SSE board member and former senator for New South Wales, Ursula Stephens, congratulated the students on their commitment over the last four months which included participating in face-to-face workshops, hearing from leading entrepreneurs, government representatives and disability sector leaders from Australia and the UK on setting up effective disability enterprises, and working with mentors.
“Nowhere is this more significant than in the dramatic reforms taking place in the disability services sector.
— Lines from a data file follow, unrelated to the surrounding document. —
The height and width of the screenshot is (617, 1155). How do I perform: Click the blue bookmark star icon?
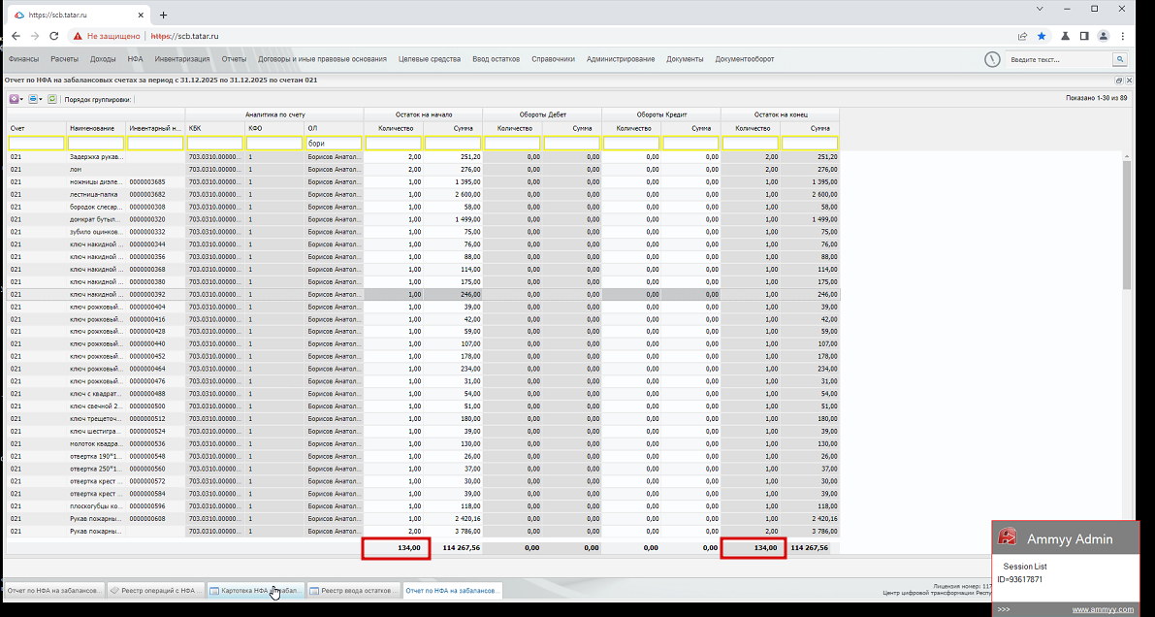click(x=1042, y=36)
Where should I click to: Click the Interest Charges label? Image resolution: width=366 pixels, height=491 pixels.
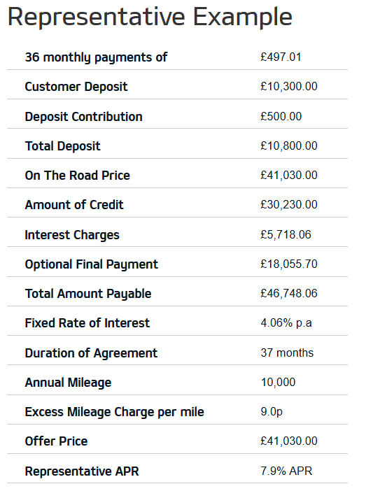pyautogui.click(x=72, y=235)
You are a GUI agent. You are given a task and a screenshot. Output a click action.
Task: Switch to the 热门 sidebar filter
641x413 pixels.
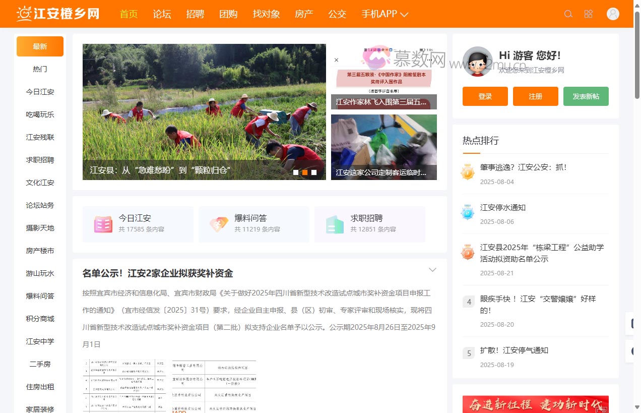tap(40, 69)
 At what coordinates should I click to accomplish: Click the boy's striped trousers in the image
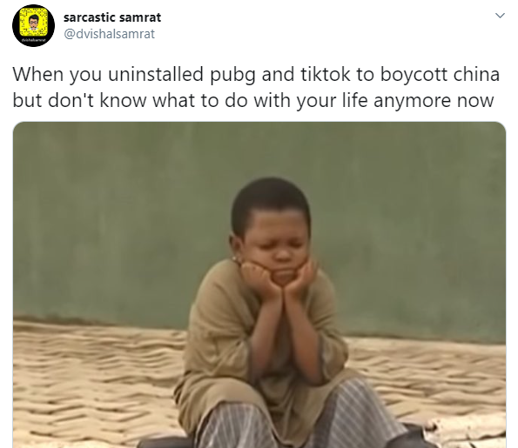pyautogui.click(x=298, y=419)
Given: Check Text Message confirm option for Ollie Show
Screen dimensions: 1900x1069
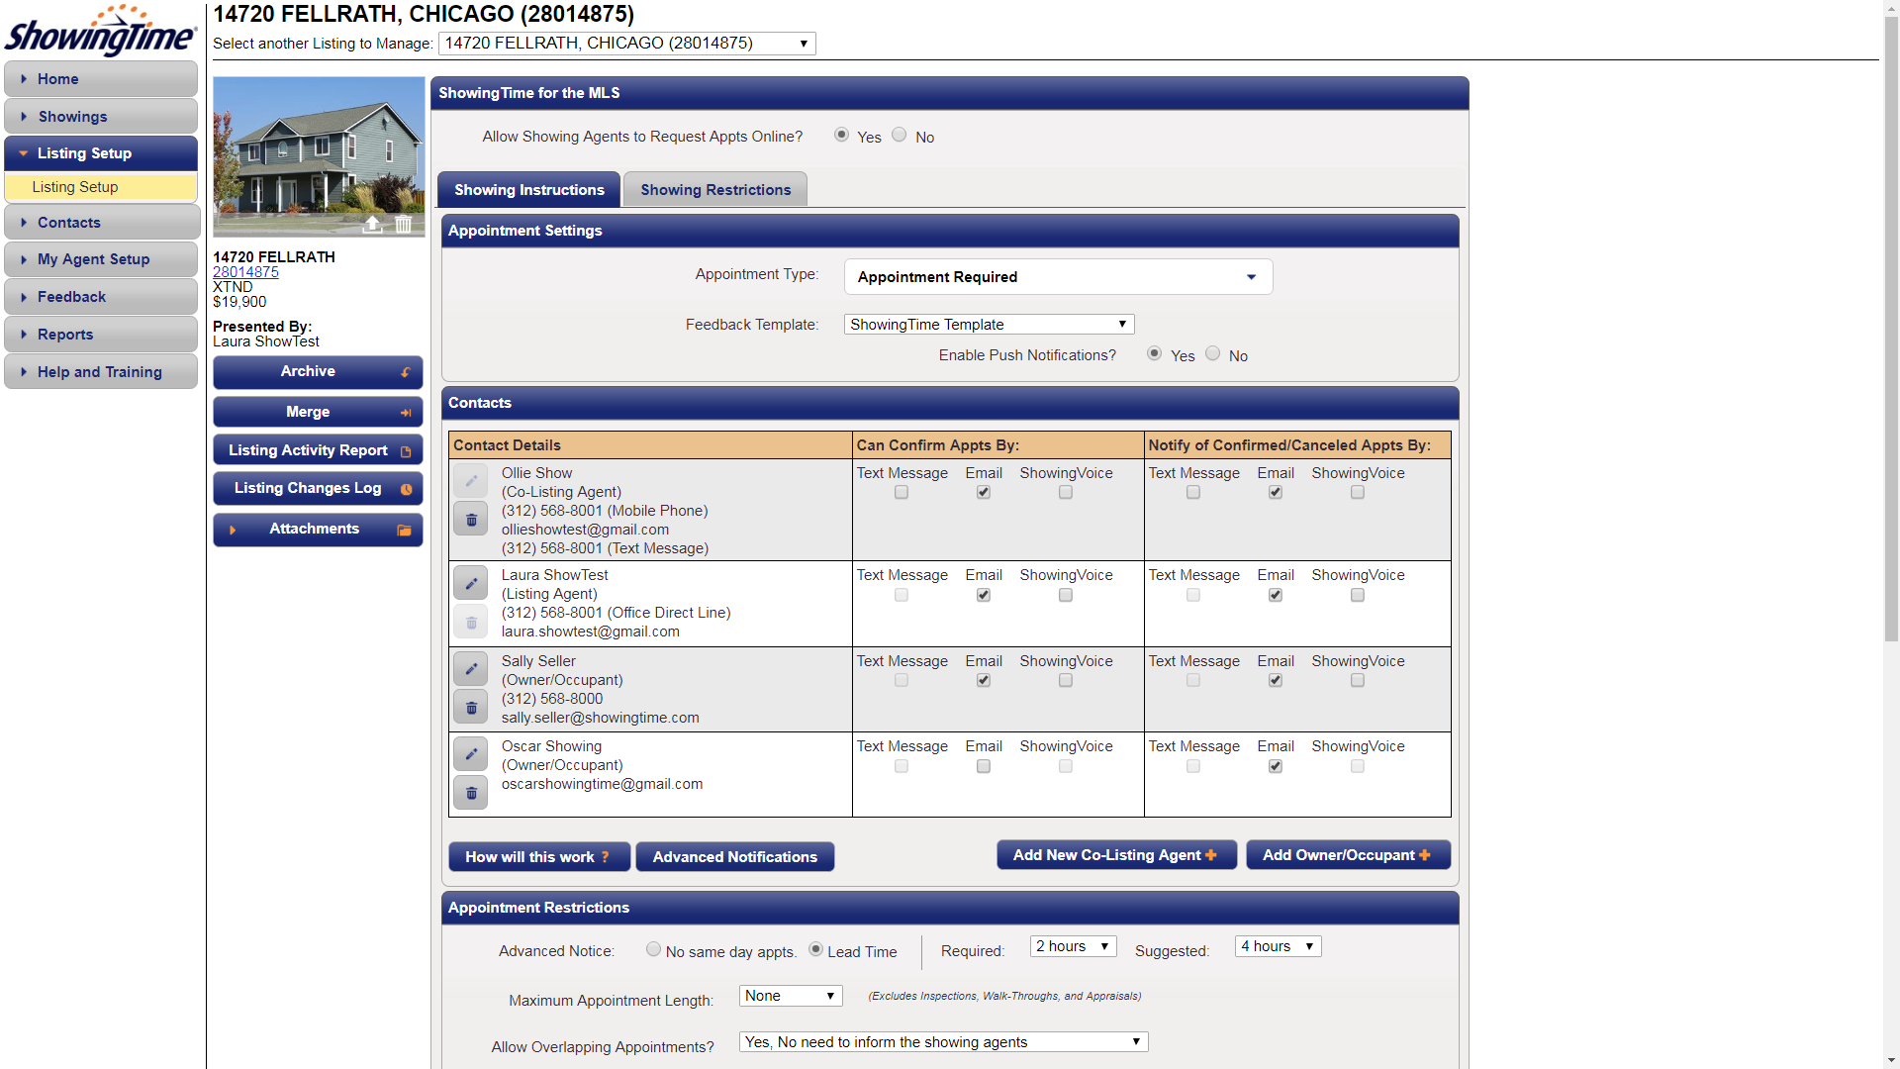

This [the NDIS] is the transformational social policy of our generation – we know it has its hiccups – but it has so many champions and advocates for change,” Stephens said.
“For service providers big and small, the biggest challenges come in supporting people living with a disability as they aspire to reaching their potential.
“This is a big adjustment for the sector – in tight timeframes that require nifty thinking, innovative care models – much, much more than rebranding current practices – the NDIS is daring you, as it does your clients – to be different.”
The first round of graduates came from diverse backgrounds with innovative social enterprise ideas ranging from Fighting Chance, which exists to create vocational post–school opportunities for people with severe and profound disability to Clickability, a customer review website which will allow people who use disability support services to rate and review them, creating peer–generated information and helping others make informed choices.
Laura O’Reilly from Fighting Chance said the sector’s biggest hurdle to overcome with the rollout of the NDIS related to innovation.
“I think we run the risk of service providers continuing to offer the same sorts of programs well into the future, which in turn will limit the options newly empowered people with disability get to choose between,” O’Reilly said.
“I think social entrepreneurs carry a responsibility in the coming years to get in and build completely different service models; not repackaged old models, but real innovation which truly meets customer need.”
Sean Willenberg, founder of Gig Buddies, a project that pairs people with or without disabilities as friends to go to events together, said the course provided him with the knowledge to better position themselves within the industry.
“The course directly affected our plans as we changed our idea of scalability and were able to create a plan that would allow us to scale our enterprise nationally with a later expansion to an overseas market,” he said.
Ursula Stephens spoke of the numerous challenges the NDIS roll out poses to organisations and service providers.
“There are philosophical challenges – many providers feel challenged about commodifying personal care; there are practical and financial challenges – how do organisations manage without the block funding that has been part of their financial model for decades? There are market challenges and there are workforce challenges – the intersection of the disability and aged services sectors, changing needs, a lifetime care profile… All big calls under this NDIS funding model,” she said.
“These challenges all point to the need for a strong community of practice and shared learning – collaboration and peer encouragement.”
SSE says the NDIS Accelerator is a unique learning program designed to build organisational capability to meet NDIS objectives using global best practice and teaching students to develop skills and tools to apply into current business models or to actively develop new enterprises in response to the opportunities that the NDIS presents.
SSE Board Chair, Paul Bide, said the program had been so successful that the school would be launching a second NDIS Accelerator program in October.
The program provides unprecedented access to leading corporate, government and community expertise and networks from Australia and the UK, to rapidly develop business models and enterprises within the sector.
“The future of the NDIS is in the hands of those who are willing to transform their organisational culture to adopt innovation at all levels,” Bide said.
“These are the people we are celebrating today.”